What I have to say goes for straight and LGBT marriages. Each needs to give, at least, some good chance of becoming a relationship that ends only when one of the two die. I don't buy into the Roman notion of marriage as a sacrament, but I do see it as about the most serious commitment--on the part of both--to build a place where the two may be made one.
LGBT folk--and straight folk--need to earn the right to marry by evidence of the work they agree to undertake committing to and making a marriage. Without that foundation no one really has a right to marry. It seems the furor over the right to marry has the cart before the horse.
I am working on a manual for premarital counseling that involves doing the spade work for stress points a couple will encounter as they become and one flesh and remain so. Issues dealt with include some of the following:
- fighting styles,
- what style of relationship the couple chooses,
- spending styles and incurring debt.
- roles of outsiders--family and friends--have over a relationship, along with the ability to tell others what influence others do not have.
- self-assessments of strengths, weaknesses and where each will need "completing,"
- and many more, including what behaviors will end the relationship.
Those with marriage certificates--hot off the presses--in California, and New England---I'm willing to share these 20 or so stress points with you. I ask you to make preliminary decisions about how you will deal with each stress point--enough so that you have a thorough understanding of what's involved.
My theory is that we don't have an unlimited supply of emotional energy and folks spend far too much of it describing what the problem is--then there's not enough emotional energy left to work the stress point through. With this training I hope a couple could get down to the problem because they've worked through the background before.
I ask each couple to make a log of their preliminary decisions and agree to consider their decisions again at major changing points. (like having children, getting laid off, retiring, change of career, serious illness, etc.)

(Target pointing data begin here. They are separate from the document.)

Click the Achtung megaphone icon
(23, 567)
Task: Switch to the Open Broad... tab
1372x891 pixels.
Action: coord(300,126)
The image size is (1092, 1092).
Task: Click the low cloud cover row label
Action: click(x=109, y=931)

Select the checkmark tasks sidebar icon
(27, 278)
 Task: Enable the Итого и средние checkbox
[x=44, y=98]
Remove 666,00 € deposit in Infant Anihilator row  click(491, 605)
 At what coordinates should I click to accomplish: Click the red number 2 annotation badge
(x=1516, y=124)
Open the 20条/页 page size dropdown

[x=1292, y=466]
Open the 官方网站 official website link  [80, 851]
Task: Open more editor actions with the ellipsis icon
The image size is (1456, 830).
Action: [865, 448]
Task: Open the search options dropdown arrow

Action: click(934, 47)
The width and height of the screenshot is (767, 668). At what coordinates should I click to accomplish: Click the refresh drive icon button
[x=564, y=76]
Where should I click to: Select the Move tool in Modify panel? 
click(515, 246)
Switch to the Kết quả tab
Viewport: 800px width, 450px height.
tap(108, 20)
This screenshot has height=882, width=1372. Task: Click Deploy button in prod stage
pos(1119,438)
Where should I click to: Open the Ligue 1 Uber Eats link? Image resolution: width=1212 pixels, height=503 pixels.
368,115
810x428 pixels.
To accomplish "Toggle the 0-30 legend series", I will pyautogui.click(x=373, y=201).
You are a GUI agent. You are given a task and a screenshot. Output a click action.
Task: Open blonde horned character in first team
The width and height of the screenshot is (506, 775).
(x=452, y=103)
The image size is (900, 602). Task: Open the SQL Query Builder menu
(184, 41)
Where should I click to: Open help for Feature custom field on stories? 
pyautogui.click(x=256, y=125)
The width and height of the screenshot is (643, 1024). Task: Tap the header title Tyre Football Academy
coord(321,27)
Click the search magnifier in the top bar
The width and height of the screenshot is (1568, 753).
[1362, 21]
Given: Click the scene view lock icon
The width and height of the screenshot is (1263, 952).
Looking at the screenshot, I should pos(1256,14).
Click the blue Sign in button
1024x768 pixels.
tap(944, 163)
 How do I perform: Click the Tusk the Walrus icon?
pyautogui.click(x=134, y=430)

I also attempt to get couples to plan something special for your each other at least once a quarter. Each will become more in tune with the other searching for just the right occasion. It most certainly doesn't need to be something expensive. I've found that some of the small things are remembered longer.
I hope I can help folks earn, not just the legal right to marry, but also--more important--have done the work that is necessary for giving a marriage a good head start. In my book that is really earning the right to marry.